Activity: Each of the lines below must be retyped character for character.

Data section:

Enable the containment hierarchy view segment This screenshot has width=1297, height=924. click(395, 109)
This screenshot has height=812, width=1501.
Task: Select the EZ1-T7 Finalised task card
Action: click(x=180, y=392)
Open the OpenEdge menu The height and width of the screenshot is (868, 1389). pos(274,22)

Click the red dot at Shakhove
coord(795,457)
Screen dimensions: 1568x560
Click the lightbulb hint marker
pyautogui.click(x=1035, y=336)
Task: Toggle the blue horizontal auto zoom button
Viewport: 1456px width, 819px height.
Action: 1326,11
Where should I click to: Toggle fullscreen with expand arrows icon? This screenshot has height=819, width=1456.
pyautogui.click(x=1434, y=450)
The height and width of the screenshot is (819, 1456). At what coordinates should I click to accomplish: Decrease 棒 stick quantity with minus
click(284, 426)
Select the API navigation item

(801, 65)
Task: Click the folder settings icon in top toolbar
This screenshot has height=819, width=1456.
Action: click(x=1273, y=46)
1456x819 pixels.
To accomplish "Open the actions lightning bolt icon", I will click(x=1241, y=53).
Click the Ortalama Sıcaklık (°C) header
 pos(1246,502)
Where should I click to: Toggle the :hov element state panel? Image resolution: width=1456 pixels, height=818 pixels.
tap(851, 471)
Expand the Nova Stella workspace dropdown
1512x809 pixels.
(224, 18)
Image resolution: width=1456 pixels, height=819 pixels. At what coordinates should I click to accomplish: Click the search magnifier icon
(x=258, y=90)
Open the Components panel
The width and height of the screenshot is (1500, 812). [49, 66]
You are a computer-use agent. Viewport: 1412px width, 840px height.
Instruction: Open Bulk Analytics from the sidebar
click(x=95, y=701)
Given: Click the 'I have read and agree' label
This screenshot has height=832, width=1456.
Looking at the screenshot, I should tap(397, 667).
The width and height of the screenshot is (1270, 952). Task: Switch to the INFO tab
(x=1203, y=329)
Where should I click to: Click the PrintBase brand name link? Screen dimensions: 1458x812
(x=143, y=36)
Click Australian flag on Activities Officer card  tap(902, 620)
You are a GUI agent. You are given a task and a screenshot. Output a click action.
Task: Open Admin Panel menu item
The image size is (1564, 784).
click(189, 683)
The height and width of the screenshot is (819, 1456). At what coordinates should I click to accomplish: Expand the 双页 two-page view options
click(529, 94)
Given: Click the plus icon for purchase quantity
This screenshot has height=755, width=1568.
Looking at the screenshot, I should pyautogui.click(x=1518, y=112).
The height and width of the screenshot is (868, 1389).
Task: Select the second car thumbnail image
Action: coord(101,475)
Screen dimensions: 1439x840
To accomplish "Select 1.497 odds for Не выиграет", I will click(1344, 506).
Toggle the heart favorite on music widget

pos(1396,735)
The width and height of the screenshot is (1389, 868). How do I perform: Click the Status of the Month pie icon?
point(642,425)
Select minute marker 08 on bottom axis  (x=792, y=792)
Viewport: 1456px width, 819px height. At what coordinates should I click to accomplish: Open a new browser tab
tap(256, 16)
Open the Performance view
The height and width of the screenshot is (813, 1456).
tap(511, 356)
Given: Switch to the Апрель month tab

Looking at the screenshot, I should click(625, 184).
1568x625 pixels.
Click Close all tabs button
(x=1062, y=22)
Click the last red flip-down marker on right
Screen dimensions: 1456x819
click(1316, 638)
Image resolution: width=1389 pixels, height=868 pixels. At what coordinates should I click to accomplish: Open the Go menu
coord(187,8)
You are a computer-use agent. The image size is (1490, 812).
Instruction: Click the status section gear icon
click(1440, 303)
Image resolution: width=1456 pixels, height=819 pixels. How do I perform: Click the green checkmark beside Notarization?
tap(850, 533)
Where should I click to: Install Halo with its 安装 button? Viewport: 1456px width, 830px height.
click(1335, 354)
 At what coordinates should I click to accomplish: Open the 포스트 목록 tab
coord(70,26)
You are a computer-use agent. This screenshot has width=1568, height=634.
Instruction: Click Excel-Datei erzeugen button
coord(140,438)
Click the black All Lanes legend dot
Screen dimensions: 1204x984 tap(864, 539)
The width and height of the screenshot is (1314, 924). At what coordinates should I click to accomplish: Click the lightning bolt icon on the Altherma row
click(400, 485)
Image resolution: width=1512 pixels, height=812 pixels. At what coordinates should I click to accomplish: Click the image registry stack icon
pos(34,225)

Exercise solution:
Enable the containment hierarchy view segment This screenshot has width=1297, height=924. click(395, 109)
This screenshot has height=812, width=1501.
Task: Select the EZ1-T7 Finalised task card
Action: click(x=180, y=392)
Open the OpenEdge menu The height and width of the screenshot is (868, 1389). pos(274,22)

Click the red dot at Shakhove
coord(795,457)
Screen dimensions: 1568x560
Click the lightbulb hint marker
pyautogui.click(x=1035, y=336)
Task: Toggle the blue horizontal auto zoom button
Viewport: 1456px width, 819px height.
Action: 1326,11
Where should I click to: Toggle fullscreen with expand arrows icon? This screenshot has height=819, width=1456.
pyautogui.click(x=1434, y=450)
The height and width of the screenshot is (819, 1456). At what coordinates should I click to accomplish: Decrease 棒 stick quantity with minus
click(284, 426)
Select the API navigation item

(801, 65)
Task: Click the folder settings icon in top toolbar
This screenshot has height=819, width=1456.
Action: click(x=1273, y=46)
1456x819 pixels.
To accomplish "Open the actions lightning bolt icon", I will click(x=1241, y=53).
Click the Ortalama Sıcaklık (°C) header
 pos(1246,502)
Where should I click to: Toggle the :hov element state panel? Image resolution: width=1456 pixels, height=818 pixels.
tap(851, 471)
Expand the Nova Stella workspace dropdown
1512x809 pixels.
(224, 18)
Image resolution: width=1456 pixels, height=819 pixels. At what coordinates should I click to accomplish: Click the search magnifier icon
(x=258, y=90)
Open the Components panel
The width and height of the screenshot is (1500, 812). [49, 66]
You are a computer-use agent. Viewport: 1412px width, 840px height.
Instruction: Open Bulk Analytics from the sidebar
click(x=95, y=701)
Given: Click the 'I have read and agree' label
This screenshot has height=832, width=1456.
Looking at the screenshot, I should tap(397, 667).
The width and height of the screenshot is (1270, 952). Task: Switch to the INFO tab
(x=1203, y=329)
Where should I click to: Click the PrintBase brand name link? Screen dimensions: 1458x812
(x=143, y=36)
Click Australian flag on Activities Officer card  tap(902, 620)
You are a GUI agent. You are given a task and a screenshot. Output a click action.
Task: Open Admin Panel menu item
The image size is (1564, 784).
click(189, 683)
The height and width of the screenshot is (819, 1456). At what coordinates should I click to accomplish: Expand the 双页 two-page view options
click(529, 94)
Given: Click the plus icon for purchase quantity
This screenshot has height=755, width=1568.
Looking at the screenshot, I should pyautogui.click(x=1518, y=112).
The height and width of the screenshot is (868, 1389).
Task: Select the second car thumbnail image
Action: coord(101,475)
Screen dimensions: 1439x840
To accomplish "Select 1.497 odds for Не выиграет", I will click(1344, 506).
Toggle the heart favorite on music widget

pos(1396,735)
The width and height of the screenshot is (1389, 868). How do I perform: Click the Status of the Month pie icon?
point(642,425)
Select minute marker 08 on bottom axis  (x=792, y=792)
Viewport: 1456px width, 819px height. At what coordinates should I click to accomplish: Open a new browser tab
tap(256, 16)
Open the Performance view
The height and width of the screenshot is (813, 1456).
tap(511, 356)
Given: Switch to the Апрель month tab

Looking at the screenshot, I should click(625, 184).
1568x625 pixels.
Click Close all tabs button
(x=1062, y=22)
Click the last red flip-down marker on right
Screen dimensions: 1456x819
click(1316, 638)
Image resolution: width=1389 pixels, height=868 pixels. At what coordinates should I click to accomplish: Open the Go menu
coord(187,8)
You are a computer-use agent. The image size is (1490, 812).
Instruction: Click the status section gear icon
click(1440, 303)
Image resolution: width=1456 pixels, height=819 pixels. How do I perform: Click the green checkmark beside Notarization?
tap(850, 533)
Where should I click to: Install Halo with its 安装 button? Viewport: 1456px width, 830px height.
click(1335, 354)
 At what coordinates should I click to accomplish: Open the 포스트 목록 tab
coord(70,26)
You are a computer-use agent. This screenshot has width=1568, height=634.
Instruction: Click Excel-Datei erzeugen button
coord(140,438)
Click the black All Lanes legend dot
Screen dimensions: 1204x984 tap(864, 539)
The width and height of the screenshot is (1314, 924). At what coordinates should I click to accomplish: Click the lightning bolt icon on the Altherma row
click(400, 485)
Image resolution: width=1512 pixels, height=812 pixels. At what coordinates should I click to accomplish: Click the image registry stack icon
pos(34,225)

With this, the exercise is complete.